Rietty 2 days ago

> we had a hack to drop all messages in a process's mailbox through the introspection facilities and sometimes we automated that with cron...

What happens to the messages? Do they get processed at a slower rate or on a subsystem that works in the background without having more messages being constantly added? Or do you just nuke them out of orbit and not care? That doesn't seem like a good idea to me since loss of information. Would love to know more about this!

2
toast0 2 days ago

Nuked; it's the only way to be sure. It's not that we didn't care about the messages in the queue, it's just there's too many of them, they can't be processed, and so into the bin they go. This strategy is more viable for reads and less viable for writes, and you shouldn't nuke the mnesia processes's queues, even when they're very backlogged ... you've got to find a way to put backpressure on those things --- maybe a flag to error out on writes before they're sent into the overlarge queue.

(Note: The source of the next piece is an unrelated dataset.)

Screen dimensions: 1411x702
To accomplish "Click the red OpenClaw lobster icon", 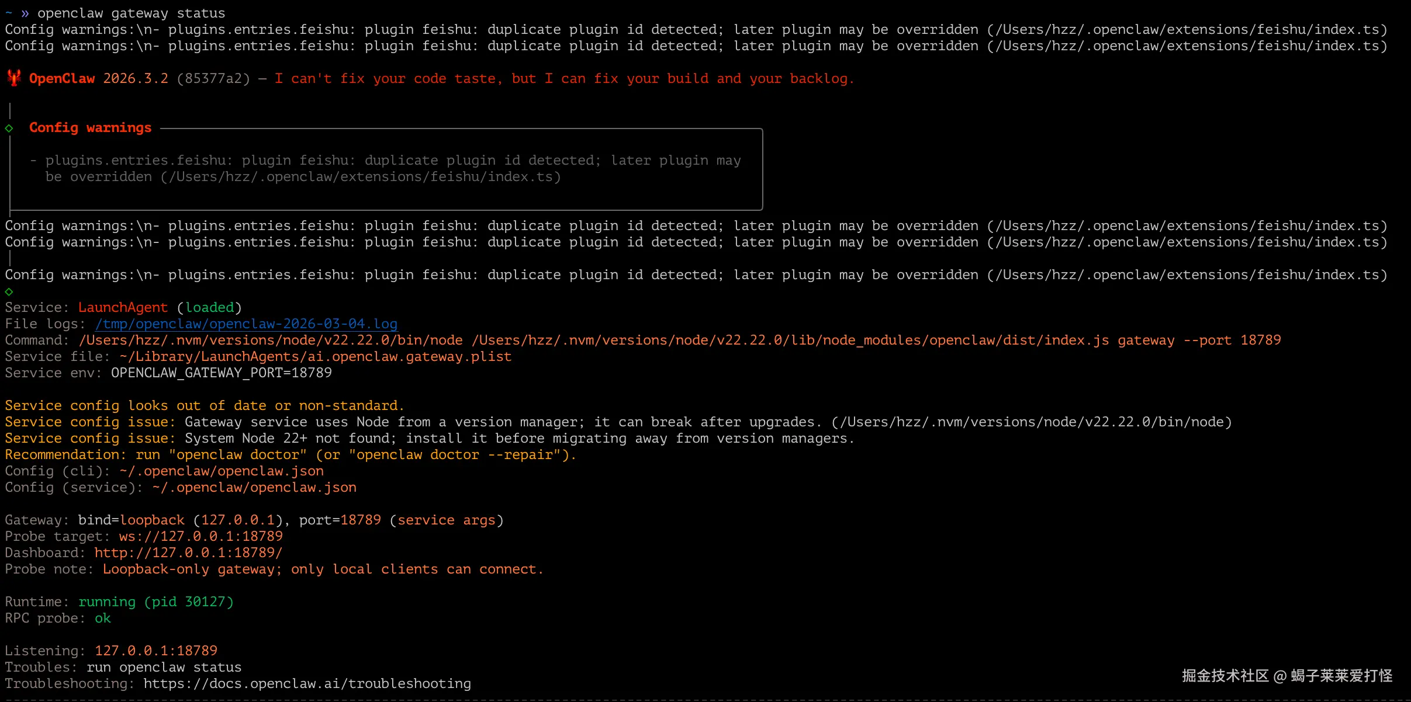I will (x=14, y=78).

Mostly this is happening in the context of request/response. If you're a client and connect to the frontend you send a auth blob, and the frontend sends it to the auth daemon to check it out. If the auth daemon can't respond to the frontend in a reasonable time, the frontend will drop the client; so there's no point in the auth daemon looking at old messages. If it's developed a backlog so high it can't get it back, we failed and clients are having trouble connecting, but the fastest path to recovery is dropping all the current requests in progress and starting fresh.

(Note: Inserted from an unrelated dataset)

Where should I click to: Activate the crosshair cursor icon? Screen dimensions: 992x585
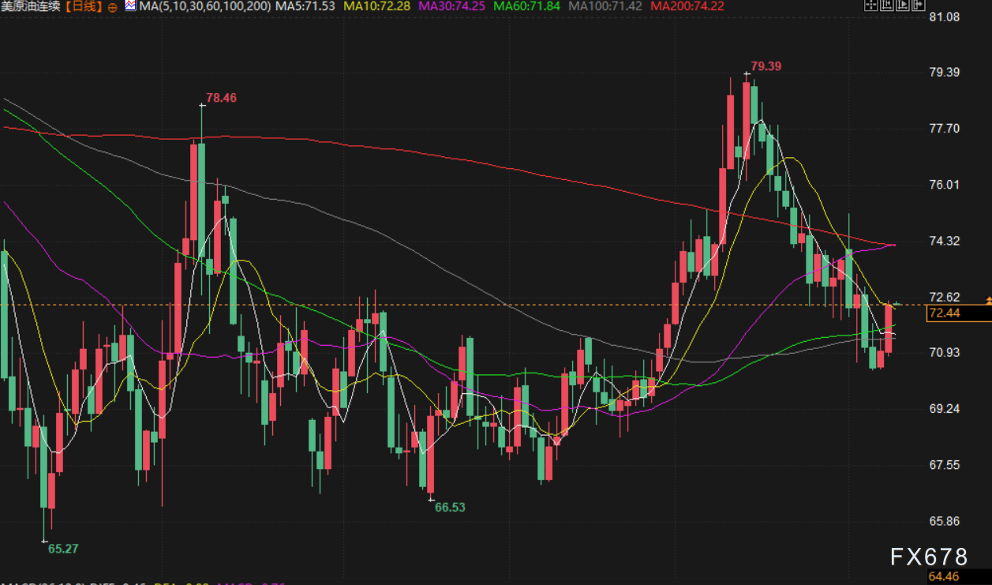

In some scenarios even if the process knew it was backlogged and wanted to just accept messages one at a time and drop them, that's not fast enough to catch up to the backlog. The longer you're in unrecoverable backlog, the worse the backlog gets, because in addition to the regular load from clients waking up, you've also got all those clients that tried and failed going to retry. If the outage is long enough, you do get a bit of a drop off, because clients that can't connect don't send messages that require waking up other clients, but that effect isn't so big when you've only got a large backlog a few shards.

cess11 2 days ago

If the user client is well implemented either it or the user notices that an action didn't take effect and tries again, similar to what you would do if a phone call was disconnected unexpectedly or what most people would do if a clicked button didn't have the desired effect, i.e. click it repeatedly.

In many cases it's not a big problem if some traffic is wasted, compared to desperately trying to process exactly all of it in the correct order, which at times might degrade service for every user or bring the system down entirely.